After locating the line that contains "The height and width of the screenshot is (140, 249)." in the records below, write out exactly that line and each line after it through the one that contains "Select the RED", and nothing else.

────────

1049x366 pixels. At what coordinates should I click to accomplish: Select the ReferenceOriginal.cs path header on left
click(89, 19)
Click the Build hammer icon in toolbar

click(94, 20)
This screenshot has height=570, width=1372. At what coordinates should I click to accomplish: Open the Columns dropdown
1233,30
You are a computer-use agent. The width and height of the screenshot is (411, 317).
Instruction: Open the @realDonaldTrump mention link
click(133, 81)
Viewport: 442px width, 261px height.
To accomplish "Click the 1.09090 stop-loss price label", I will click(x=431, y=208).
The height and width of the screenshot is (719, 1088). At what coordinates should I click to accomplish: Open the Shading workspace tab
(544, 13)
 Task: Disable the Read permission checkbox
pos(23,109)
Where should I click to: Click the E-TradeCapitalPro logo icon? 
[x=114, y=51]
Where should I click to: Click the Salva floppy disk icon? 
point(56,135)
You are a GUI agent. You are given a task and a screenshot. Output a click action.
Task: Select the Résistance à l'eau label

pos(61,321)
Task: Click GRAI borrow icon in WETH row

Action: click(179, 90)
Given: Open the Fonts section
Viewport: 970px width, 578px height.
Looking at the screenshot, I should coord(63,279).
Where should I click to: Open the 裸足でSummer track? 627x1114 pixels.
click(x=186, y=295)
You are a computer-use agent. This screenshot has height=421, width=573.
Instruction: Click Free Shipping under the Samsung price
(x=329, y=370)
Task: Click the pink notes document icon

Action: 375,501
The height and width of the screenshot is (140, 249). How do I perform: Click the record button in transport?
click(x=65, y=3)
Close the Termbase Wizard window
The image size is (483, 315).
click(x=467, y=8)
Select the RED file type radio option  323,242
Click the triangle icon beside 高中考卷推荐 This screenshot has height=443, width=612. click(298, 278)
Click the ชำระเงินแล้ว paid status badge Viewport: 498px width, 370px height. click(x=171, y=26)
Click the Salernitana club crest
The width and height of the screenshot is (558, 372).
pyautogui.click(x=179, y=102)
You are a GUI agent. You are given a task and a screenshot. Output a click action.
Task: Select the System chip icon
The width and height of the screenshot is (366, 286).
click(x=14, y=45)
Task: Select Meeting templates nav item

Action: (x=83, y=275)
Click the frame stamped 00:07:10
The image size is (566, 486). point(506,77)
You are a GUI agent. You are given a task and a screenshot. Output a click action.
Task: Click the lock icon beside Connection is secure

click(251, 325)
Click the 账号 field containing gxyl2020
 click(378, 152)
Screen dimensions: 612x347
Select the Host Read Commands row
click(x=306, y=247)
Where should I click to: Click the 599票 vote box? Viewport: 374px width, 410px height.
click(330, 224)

────────

▶ _Answer to this exercise_:
The height and width of the screenshot is (140, 249). How do I perform: Click the record button in transport?
click(x=65, y=3)
Close the Termbase Wizard window
The image size is (483, 315).
click(x=467, y=8)
Select the RED file type radio option  323,242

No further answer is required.